4) Not enforcing standards
People need to have a clear understanding of their roles and expectations, and it is equally important that, having defined the standards that are expected, these are enforced. Too often a poor manager will fail to take the appropriate action when standards are not met and this then sends the message that the standards are not important or relevant. People respect a manager when they display strength, integrity and a sense of fair play. Not enforcing standards implies these qualities are lacking in a manager.
5) Not communicating expectations effectively
If people don’t have a clear understanding of what success looks like how will they know if they have done a good job? “If they don’t get shouted at,” is not the right answer! When people understand what is expected of them and how they can meet those expectations they tend to have a greater degree of confidence in their ability to meet those expectations – assuming those expectations are realistic in the first place!
6) Lack of feedback – positive and negative
If you dont take the time to tell people how they are doing, how will they know if they are meeting expectations? If they receive regular timely feedback they will have a greater understanding of what they need to do in order to achieve their objectives, be it a continuance of current behaviour or a correction in their activity. If the feedback is presented in a constructive, objective and calm manner it can be a great development tool to help people grow and improve.
7) Using communication on a need to know basis only
Another quick way to frustrate people is to keep them in the dark about issues that have some bearing on their role in the organisation. If plans and other areas of the business are treated as secrets not to be shared with other departments, how can staff gain an understanding of how they can play an effective part in the achievement of company goals. Effective communication of the company vision and objectives has an important role to play in improving employee engagement.
8) Making decisions and then asking for feedback
If people are to take ownership of their departmental/team goals they need to feel that they have a part to play in the decision making process. Weak managers will view their role to be the one to have all the answers and to hand the decisions made down to the workforce. If the decisions are being made from the top down what is the point in asking those on the ground floor for their thoughts? If the decisions have already been made what difference will it make if they think it is a good idea or not? At best it is an exercise in patronisation!

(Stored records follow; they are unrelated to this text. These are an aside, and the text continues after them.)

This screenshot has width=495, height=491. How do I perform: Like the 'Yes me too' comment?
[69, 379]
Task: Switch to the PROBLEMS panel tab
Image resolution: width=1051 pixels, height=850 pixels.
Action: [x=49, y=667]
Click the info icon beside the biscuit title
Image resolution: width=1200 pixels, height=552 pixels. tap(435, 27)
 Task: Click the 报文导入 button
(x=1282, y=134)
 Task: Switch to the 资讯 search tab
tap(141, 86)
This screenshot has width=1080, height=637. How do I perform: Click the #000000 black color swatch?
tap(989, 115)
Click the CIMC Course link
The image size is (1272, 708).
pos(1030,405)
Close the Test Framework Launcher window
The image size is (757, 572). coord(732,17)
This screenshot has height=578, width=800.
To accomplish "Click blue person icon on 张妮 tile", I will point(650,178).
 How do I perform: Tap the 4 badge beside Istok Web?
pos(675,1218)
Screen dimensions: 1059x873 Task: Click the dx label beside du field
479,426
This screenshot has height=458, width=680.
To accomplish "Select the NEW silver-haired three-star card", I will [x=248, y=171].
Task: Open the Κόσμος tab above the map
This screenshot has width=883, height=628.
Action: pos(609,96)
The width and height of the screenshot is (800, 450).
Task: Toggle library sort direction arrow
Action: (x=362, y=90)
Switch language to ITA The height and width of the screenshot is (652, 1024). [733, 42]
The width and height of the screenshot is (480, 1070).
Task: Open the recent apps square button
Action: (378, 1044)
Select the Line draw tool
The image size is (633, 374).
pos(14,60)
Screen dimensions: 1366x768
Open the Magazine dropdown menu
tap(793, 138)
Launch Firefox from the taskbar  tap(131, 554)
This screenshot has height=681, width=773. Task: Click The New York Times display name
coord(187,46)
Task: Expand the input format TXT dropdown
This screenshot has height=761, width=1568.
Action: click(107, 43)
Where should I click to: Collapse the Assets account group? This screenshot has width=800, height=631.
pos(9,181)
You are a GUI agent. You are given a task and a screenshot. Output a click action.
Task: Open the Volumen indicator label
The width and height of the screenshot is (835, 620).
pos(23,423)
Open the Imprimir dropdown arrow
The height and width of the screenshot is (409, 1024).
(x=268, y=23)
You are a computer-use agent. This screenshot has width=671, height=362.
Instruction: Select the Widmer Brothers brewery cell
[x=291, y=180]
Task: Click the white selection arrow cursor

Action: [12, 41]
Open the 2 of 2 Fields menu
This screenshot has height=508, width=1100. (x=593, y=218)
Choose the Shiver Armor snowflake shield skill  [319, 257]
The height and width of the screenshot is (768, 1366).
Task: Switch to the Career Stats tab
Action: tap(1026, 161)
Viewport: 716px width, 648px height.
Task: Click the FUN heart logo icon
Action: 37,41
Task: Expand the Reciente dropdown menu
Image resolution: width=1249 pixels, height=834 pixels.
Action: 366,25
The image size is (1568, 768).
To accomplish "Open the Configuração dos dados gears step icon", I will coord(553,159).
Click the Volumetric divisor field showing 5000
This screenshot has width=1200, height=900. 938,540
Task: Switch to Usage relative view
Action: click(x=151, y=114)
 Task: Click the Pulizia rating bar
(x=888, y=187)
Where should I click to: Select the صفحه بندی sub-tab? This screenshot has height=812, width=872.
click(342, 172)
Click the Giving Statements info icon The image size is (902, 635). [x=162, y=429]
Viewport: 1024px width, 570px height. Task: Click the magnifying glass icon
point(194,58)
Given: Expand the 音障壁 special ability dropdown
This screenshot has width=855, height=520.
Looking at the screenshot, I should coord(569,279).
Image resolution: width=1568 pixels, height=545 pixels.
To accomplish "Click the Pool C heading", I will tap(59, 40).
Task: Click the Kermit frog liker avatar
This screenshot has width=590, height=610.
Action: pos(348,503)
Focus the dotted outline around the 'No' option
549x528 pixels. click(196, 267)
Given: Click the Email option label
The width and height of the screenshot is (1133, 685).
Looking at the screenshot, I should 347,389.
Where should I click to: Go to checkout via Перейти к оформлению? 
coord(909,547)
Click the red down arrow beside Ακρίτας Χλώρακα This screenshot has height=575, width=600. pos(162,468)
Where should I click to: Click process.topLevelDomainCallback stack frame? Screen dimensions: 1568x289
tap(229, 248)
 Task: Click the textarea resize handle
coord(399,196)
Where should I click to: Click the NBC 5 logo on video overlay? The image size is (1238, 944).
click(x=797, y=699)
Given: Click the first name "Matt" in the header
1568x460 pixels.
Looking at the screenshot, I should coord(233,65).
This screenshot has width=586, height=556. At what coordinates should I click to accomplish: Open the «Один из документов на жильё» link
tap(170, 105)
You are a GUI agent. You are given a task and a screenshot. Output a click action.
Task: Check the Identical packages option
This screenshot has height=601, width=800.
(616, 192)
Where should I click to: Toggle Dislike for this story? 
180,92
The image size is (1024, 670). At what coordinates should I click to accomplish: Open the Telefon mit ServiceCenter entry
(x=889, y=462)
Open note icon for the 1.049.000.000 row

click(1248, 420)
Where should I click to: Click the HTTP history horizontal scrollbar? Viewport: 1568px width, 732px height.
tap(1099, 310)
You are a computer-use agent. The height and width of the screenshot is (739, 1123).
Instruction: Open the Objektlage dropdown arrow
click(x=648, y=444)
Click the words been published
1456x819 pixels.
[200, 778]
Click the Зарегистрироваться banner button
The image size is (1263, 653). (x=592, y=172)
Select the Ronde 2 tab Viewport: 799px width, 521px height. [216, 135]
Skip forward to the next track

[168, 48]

The final decision should rest at the top, but it is good management practise to canvass opinion from the relevant sections of the company, before the decisions are made. It is quite often the case that the people at the sharp end will have the experience and knowledge to best know how to handle certain situations, doesn’t it therefore make sense to obtain their feedback before deciding on a particular course of action?
9) Passing the buck
I know one manager who announced to a new member of staff on their first day that any success they achieved in their role would be down to the manager, but they would get the blame for anything that went wrong! How do you think that member of staff viewed their manager?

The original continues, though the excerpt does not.